昨年の秋に発売されたAM-8はLeofoto初のカスタムマジックアームシリーズ。メインボディをベースに12種類のカスタムボールパーツを自由に組み合わせシステム化できるユニークな製品。長短2種類のアームパーツで複数のAM-8をジョイントした多関節スタイルも可能。撮影機材に合わせながら徐々にパーツを増やしていくのも楽しみのひとつだ。
外部モニターやマイク、照明等の接続で目にするマジックアームだが、その用途は無限大だ。撮影する映像にも影響するパーツなだけに、製品を選ぶ際には、固定方法に妥協しないこと。

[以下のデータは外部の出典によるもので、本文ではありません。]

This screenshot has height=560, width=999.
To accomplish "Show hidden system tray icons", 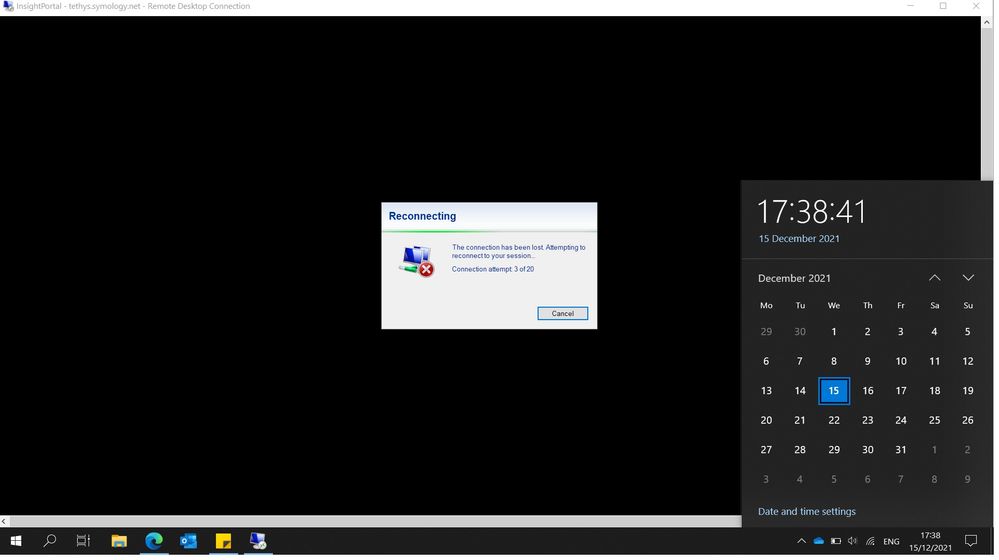I will click(x=801, y=541).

これまでスチルユーザーに占有されてきたブランドだけに、まだまだ知られていないアイテムが隠れていそうだ。
交換用アタッチメントが付属するKITパッケージも展開
AM-3、4、5、6は単体製品のほか交換用アタッチメントが付属するKITパッケージも展開。単純なねじ込み式だと偏荷重搭載時に緩みの原因になるが、KITパッケージのアタッチメントは軸にネジで固定するプロ仕様。
▲左からAM-3 KIT(15,840円)、AM-4KIT (17,160円)、AM-5 KIT(18,700円)、AM-6KIT(19,800円)。
▲AM-3KITのアタッチメントパーツ
▲アタッチメント交換
ミニタイプのマジックアームAM-2
▲AM-2は固定力の高いミニタイプのマジックアーム。ワイヤレスマイクの受信機やスマートフォンなどをカメラケージ横に取り付ける時などに便利。先端がオスネジのAM-2(左)とメスネジのAM-2T(右)があり、このふたつを連携して使うこともできる。
▲スチルユーザー間では、Leofotoのマジックアームを使い三脚に傘を固定する簡易防雨スタイルが人気を呼んでいる。オリジナルの傘ホルダー(UH-1)も発売され雨脚と風が弱ければ動画撮影でも思いのほか便利そう(画像はAM-2使用例)。
カスタムマジックアームシリーズAM-8
▲作年秋に発売されたAM-8は、メインボディに全12種類のカスタムボールパーツを自由に組み合わせできるカスタムマジックアームシリーズ。長さの違う2種類のアームパーツを介せば複数のAM-8をジョイントすることも可能だ。ボールパーツが付属するAM-8KITもラインアップする。
▲AM-8KIT(9,240円)。